I can go on about how life got in the way, how I'm stuck in a job that sucks the energy from me, how I'm distancing myself from my publisher because I don't agree with their philosophy, or how I'm deciding the best route to take to finally push into adulthood.
But, truth be told, I've been kind of lazy.
I haven't written anything since NaNoWriMo. If it wasn't for that month of peer pressure to get words down, I wouldn't even have a direction in which to channel my slowly rekindling creativity. The BarCon at Bad Wolf was great, but it only reminded me of how publishing early with a small e-publisher has put a bad taste in my mouth. It's great for some, and I'm happy to have made the connections I did while working with them, but I don't agree with anyone who chooses to limit the ways in which fiction should be expressed. Religious crusader or not, stories shouldn't be shamed.

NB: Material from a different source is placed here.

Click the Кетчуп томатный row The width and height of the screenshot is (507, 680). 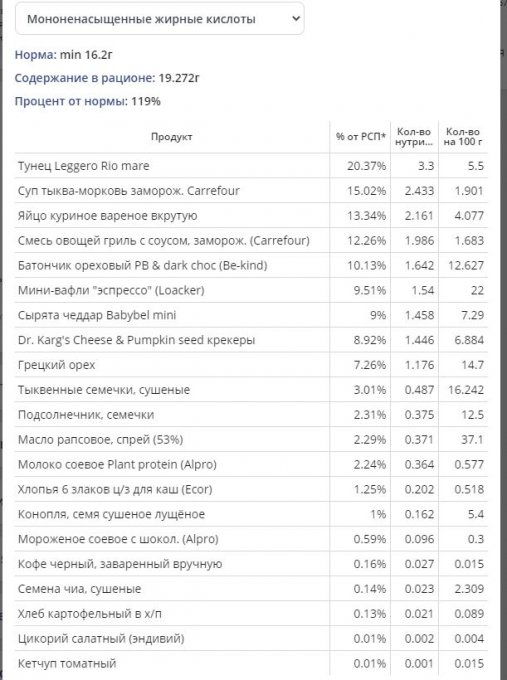[251, 664]
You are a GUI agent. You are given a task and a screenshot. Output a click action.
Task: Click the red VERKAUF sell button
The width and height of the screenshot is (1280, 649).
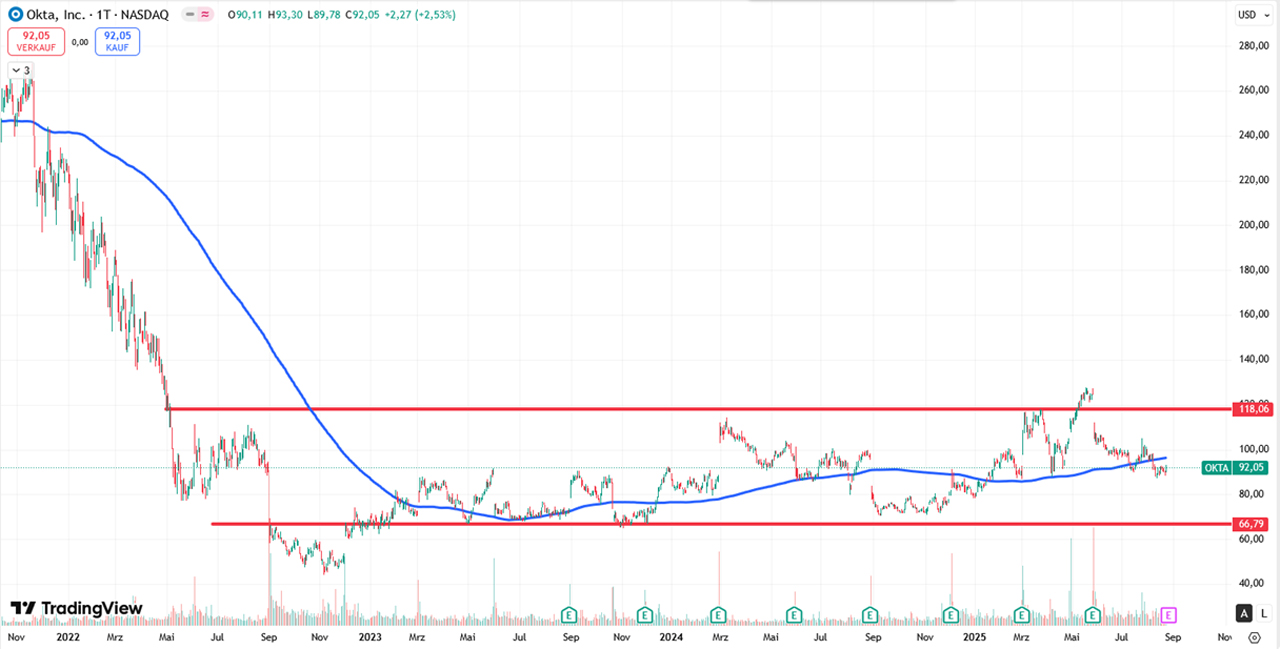point(37,41)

(...well, maybe except Twilight)
Anyway, I've finally come to terms with life sucking a little as one grows older, and I'm forcing myself to get back into some form of writing habit. I took to re-reading my first ever story that I started in high school, and rewrote only a few years ago, and I found out something.
All of the characters are insanely naiive.
It's the same in Lucid. Devon is the only one who should be so fresh-faced and willing to do anything to be the hero. Characters should have a bit more of a raw anguish to them. Things shouldn't happen so methodically and almost too well-timed. And the funny thing is that I honestly tried to avoid all of that every time I write a story.
That's the whole thing about growing up, I guess.
Reverie is a little better. The plot doesn't move as slowly as the first book did. The characters have more relationships and sacrifices to make. And I realized that was the book written while I was on my own in Japan.
I'm back in my little incubator in my parents' home now. And it makes me want to claw out of my skin if I sit too long and dwell on it. But until I get a decent job where I won't have to work nearly 24 hrs for a livable wage, I'm stuck here.
That's not to say I haven't grown up a little. Last year was hard, and I witnessed for the first time how one person can latch on to you and tear you down to a mere husk of what you recognize. Even though you should know better, you let it happen until the nuclear explosion that terminates the relationship and removes all traces of it ever happening. With that feeling, I've started to re-write the beginning of my first story and edit the novella I cranked out during NaNoWriMo last year.
But I'm beginning to see why most authors are older. Age truly does open your eyes to better alleys and directions in which to begin stories. There's more to a story than its concept, and like a fine wine, it takes time to mature into something truly brilliant.
So, I just want to let all of you know that I'm not being lazy. Not entirely. I'm maturing.
And you'll see it in later blog posts.